The pandemic and its lockdowns obviously figure highly in his mind, as they are frequently mentioned throughout the show and his new songs. This is not surprising as he tells us that this is the first tour he has done that could be cancelled at any minute if somebody falls sick, or if lockdown rules suddenly change. He also apologises that as a result of this he is unable to take part in a meet and greet after the show, as it may result in him catching the virus that would pull the plug on his tour, advising those planning on buying a t-shirt from his merch man: “Don’t cough on him for fuck’s sake.”
During one long between-song talk (or ‘raps’ as he calls them) about the pandemic and how we should wear masks for the good of others, because a society works when people go out of their way to do just that, an audience member shouts out: “Just play a song Billy!” Bragg points out that this is all part of the show and that this must be the punter’s first Billy Bragg gig if he doesn’t know how it works. Later he will tell us that he often gets heckles in that particular rap, along with people walking out of his shows and, in one worrying development, people looking at him and drawing their fingers across their throats. All these years later, Bragg’s passion and politics can still divide it seems. “You can choose your friends but you can’t choose your fans” he tells us.
Tank Park Salute has to be one of the most moving songs ever committed to vinyl and tonight’s rendition brings this to the fore. At its conclusion, another audience member stands up and tells Billy what this song means to him. I am too far away to hear the details, but from what I can gather, this man lost his father and both this song and Bragg’s commitment to the unions mean a lot to him as a result, finishing with “I fucking adore you!” Bragg responds by saying “Solidarity brother!” and later dedicates There Is Power In A Union to the man’s dad.
The set passes along on a fairly constant, relaxed level for most of the night, but towards the end something happens and the intensity ramps up, as Bragg’s impassioned talking hits home with the crowd. Liverpool is a city that comes primed for his brand of passionate politics and during There Is Power In A Union, fists are raised and people sing along to the chorus.
The new songs tonight include I Will Be Your Shield, which looks at how we can protect those we love physically and emotionally and gives truth to reports of Bragg’s new album being his most personal yet. Ten Mysterious Photos That Can’t Be Explained, co-written with his son Jack Valero, looks at Bragg’s tendency to be distracted by clickbait and sensationalist links on the internet, describing it as “heroin for autodidacts.”
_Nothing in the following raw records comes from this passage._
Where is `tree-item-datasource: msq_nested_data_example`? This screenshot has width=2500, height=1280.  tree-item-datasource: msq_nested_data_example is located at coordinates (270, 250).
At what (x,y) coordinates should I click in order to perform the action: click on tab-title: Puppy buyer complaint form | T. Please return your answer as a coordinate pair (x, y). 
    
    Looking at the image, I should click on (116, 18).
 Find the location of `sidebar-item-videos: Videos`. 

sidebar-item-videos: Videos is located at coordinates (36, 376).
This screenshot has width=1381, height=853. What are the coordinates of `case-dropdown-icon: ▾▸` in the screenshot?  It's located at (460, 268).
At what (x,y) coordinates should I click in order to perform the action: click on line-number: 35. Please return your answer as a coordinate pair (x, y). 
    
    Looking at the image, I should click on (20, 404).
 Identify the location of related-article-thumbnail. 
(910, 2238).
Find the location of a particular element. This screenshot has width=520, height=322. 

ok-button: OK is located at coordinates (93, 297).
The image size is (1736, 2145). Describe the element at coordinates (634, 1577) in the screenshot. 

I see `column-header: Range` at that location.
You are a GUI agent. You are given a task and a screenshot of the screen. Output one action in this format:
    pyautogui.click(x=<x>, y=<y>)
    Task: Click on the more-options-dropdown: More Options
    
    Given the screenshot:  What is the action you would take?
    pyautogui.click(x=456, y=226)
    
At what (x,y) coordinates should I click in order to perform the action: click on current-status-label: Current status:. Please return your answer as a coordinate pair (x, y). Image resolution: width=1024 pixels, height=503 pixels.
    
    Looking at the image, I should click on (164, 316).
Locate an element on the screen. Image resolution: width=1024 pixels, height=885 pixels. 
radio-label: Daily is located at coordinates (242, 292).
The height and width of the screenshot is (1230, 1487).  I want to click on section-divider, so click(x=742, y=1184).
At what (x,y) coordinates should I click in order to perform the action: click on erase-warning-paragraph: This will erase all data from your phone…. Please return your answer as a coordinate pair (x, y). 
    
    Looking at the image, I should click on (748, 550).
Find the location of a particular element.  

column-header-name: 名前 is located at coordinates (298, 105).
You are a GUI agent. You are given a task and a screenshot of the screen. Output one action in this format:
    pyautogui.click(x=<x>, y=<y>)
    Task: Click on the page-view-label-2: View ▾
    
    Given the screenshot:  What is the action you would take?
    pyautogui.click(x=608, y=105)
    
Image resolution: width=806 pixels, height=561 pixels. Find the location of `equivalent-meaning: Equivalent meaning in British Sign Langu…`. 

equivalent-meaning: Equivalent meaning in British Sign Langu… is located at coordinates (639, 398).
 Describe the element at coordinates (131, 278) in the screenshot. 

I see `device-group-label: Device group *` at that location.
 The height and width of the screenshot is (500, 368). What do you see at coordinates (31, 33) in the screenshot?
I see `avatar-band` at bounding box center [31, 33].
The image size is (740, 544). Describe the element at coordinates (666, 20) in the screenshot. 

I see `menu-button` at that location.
Pass It On is introduced as a look at Bragg’s decision to copy the family photographs and distribute them among family members so he wouldn’t have to rush into a burning building to rescue them should the need ever arise, but also how the stories of our parents should be passed on to future generations so who they are does not become lost.
Bragg leaves the stage to thunderous applause before starting the encore by playing Scousers Never Buy The Sun to an almost non-stop cascade of cheers. It is easy to see why Bragg likes the way that Scousers have chased Murdoch’s tabloid rag out of the city, creating one of the longest and most successful boycotts the UK has ever seen. It is an example of what people can achieve when they come together and how they can defeat even mighty enemies with a show of solidarity.
Solidarity is a much-used word tonight, as is empathy, Bragg’s reasoning being that this quality is essential to how we should operate as people and how music is able to connect so many of us. Tonight he and the people of Liverpool demonstrate both of those qualities in spades. He may be older, but Billy Bragg’s fire burns as bright as it ever has, and tonight we could say the same about his audience.